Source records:
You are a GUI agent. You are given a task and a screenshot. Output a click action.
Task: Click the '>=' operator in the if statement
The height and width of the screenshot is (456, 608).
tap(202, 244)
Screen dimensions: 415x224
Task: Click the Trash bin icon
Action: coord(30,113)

Exercise >>
Give exactly the lines from the one with "Task: Click the '>='" to the end of the entries, nothing before them.

Your solution >>
Task: Click the '>=' operator in the if statement
The height and width of the screenshot is (456, 608).
tap(202, 244)
Screen dimensions: 415x224
Task: Click the Trash bin icon
Action: coord(30,113)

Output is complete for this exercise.